Design#

Static Typing#

An important constraint of the design of this framework was that both config authors and container users should be able to statically reason about the objects and values they’re using. That is, it’s important that all dilib functionality is compatible with mypy and pyright type checking, with no magic or plugins required.

Prevent Pollution of Objects#

The dependency between DI configs and actual objects in the object graph should be one way: the DI config depends on the object graph types and values. This keeps the objects clean of particular decisions made by the DI framework. It also means you can switch DI frameworks with no changes to the objects themselves.

(dilib offers optional mixins that violate this decision for users that want to favor easier syntax. See Easier syntax.)
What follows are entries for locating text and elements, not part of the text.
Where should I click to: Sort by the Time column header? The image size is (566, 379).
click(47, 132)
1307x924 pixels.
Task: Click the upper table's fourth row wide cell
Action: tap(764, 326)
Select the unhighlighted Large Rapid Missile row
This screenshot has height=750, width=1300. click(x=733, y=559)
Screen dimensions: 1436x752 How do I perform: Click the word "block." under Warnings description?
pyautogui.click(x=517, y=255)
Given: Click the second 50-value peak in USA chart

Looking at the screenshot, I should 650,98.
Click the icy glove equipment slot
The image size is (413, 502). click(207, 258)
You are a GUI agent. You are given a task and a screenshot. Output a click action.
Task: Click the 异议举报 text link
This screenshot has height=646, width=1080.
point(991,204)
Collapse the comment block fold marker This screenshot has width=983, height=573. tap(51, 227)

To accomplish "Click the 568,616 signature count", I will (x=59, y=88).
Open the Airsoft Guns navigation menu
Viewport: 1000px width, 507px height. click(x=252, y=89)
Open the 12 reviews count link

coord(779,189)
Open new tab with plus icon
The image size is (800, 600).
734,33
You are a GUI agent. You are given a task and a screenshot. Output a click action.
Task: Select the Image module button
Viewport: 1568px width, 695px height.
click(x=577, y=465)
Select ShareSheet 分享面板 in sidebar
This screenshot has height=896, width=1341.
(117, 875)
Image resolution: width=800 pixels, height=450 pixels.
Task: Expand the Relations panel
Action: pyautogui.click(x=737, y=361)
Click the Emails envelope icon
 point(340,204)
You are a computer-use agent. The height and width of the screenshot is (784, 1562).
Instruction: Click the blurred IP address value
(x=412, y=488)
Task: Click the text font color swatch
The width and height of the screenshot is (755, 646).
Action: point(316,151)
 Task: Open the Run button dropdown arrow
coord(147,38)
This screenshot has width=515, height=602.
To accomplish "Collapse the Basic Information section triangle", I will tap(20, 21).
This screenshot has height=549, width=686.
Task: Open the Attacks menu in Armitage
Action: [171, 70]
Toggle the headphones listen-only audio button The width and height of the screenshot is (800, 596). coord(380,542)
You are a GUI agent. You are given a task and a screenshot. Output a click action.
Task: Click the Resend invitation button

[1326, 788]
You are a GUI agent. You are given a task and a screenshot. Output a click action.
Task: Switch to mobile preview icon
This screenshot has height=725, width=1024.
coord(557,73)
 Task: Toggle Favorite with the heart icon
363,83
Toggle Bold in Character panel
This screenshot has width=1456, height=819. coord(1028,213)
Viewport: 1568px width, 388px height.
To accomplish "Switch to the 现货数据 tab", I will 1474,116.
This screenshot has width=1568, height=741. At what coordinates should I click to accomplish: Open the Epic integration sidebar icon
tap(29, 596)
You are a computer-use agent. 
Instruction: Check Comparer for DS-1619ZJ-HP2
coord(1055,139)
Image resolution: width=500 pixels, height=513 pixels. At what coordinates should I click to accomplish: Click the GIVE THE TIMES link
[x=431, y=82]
Child Configs are Singletons by Type#

In dilib, when you set a child config on a config object, you’re not actually instantiating the child config (despite what it looks like). Rather, you’re creating a spec that will be instantiated when the root config’s .get() is called. This means that the config instances are singletons by type (unlike the actual objects specified in the config, which are by alias). It would be cleaner to create instances of common configs and pass them through to other configs (that’s what DI is all about, after all!). However, the decision was made to not allow this because this would make building up configs almost as complicated as building up the actual object graph users are interested in (essentially, the user would be engaged in an abstract meta-DI problem). As such, all references to the same config type are automatically resolved to the same instance, at the expense of some flexibility and directness. The upside, however, is that it’s much easier to create nested configs, which means users can get to designing the actual object graph quicker.

Scale and Config Composability#

It’s important that configs are naturally composable: all configs can automatically be both root configs for certain applications and child configs for others.

For example, an application that only cares about engines would do:

def main() -> None:
    config = dilib.get_config(EngineConfig, ...)
    container = dilib.get_container(config)

    engine = container.config.engine

    # Now do something with the engine

But that same exact EngineConfig can also be nested in a CarConfig:

class CarConfig(dilib.Config):
    engine_config = EngineConfig()

This means that you can scale to a large number of configs and objects without building monolithic config objects. And the line between configs can represent different subdomains or even teams of the project.